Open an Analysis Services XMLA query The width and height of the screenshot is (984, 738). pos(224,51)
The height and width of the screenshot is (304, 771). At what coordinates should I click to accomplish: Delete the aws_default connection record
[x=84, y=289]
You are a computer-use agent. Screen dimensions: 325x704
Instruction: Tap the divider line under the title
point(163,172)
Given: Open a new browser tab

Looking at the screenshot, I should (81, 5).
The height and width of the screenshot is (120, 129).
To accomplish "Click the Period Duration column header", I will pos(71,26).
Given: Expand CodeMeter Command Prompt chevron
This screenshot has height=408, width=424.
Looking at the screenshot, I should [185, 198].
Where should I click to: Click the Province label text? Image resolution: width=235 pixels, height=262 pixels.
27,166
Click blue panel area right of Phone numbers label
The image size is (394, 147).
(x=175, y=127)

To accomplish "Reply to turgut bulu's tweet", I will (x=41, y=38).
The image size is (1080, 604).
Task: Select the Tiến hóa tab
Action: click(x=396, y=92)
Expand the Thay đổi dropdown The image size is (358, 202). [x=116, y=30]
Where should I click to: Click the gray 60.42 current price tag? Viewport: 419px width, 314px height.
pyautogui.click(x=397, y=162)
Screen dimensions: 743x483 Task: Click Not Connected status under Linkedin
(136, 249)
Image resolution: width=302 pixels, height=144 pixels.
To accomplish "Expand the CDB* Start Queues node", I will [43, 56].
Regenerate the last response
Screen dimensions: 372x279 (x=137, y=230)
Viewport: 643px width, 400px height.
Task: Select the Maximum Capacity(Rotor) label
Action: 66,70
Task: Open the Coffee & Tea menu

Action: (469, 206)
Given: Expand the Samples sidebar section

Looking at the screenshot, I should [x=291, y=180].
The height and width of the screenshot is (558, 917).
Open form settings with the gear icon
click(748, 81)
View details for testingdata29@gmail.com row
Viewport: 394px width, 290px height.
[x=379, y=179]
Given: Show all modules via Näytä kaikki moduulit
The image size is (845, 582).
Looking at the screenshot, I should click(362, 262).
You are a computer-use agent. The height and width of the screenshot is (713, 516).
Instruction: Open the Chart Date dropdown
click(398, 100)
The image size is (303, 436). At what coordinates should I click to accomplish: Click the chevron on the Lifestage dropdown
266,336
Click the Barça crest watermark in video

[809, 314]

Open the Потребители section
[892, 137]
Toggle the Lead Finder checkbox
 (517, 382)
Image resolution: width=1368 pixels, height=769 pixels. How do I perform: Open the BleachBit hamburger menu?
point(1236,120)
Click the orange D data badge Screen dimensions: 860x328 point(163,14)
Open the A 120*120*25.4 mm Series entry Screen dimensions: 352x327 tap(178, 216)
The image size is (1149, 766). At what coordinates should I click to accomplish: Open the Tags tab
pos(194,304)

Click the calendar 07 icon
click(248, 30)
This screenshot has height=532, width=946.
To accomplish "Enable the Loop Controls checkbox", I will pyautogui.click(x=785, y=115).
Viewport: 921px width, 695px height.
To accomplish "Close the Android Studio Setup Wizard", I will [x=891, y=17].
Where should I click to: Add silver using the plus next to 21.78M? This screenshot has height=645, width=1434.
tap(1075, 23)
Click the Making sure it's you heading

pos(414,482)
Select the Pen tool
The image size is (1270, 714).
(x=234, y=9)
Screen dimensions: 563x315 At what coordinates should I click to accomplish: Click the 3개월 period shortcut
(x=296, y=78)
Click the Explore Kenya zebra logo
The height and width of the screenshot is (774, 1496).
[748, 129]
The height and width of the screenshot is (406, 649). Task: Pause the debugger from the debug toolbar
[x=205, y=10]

+ + + + + + +

§ **WORK INSTRUCTIONS**
Return every line above that contains the word "agent".

§ **SOLUTION BELOW**
You are a computer-use agent. Screen dimensions: 325x704
You are a computer-use agent. The height and width of the screenshot is (713, 516).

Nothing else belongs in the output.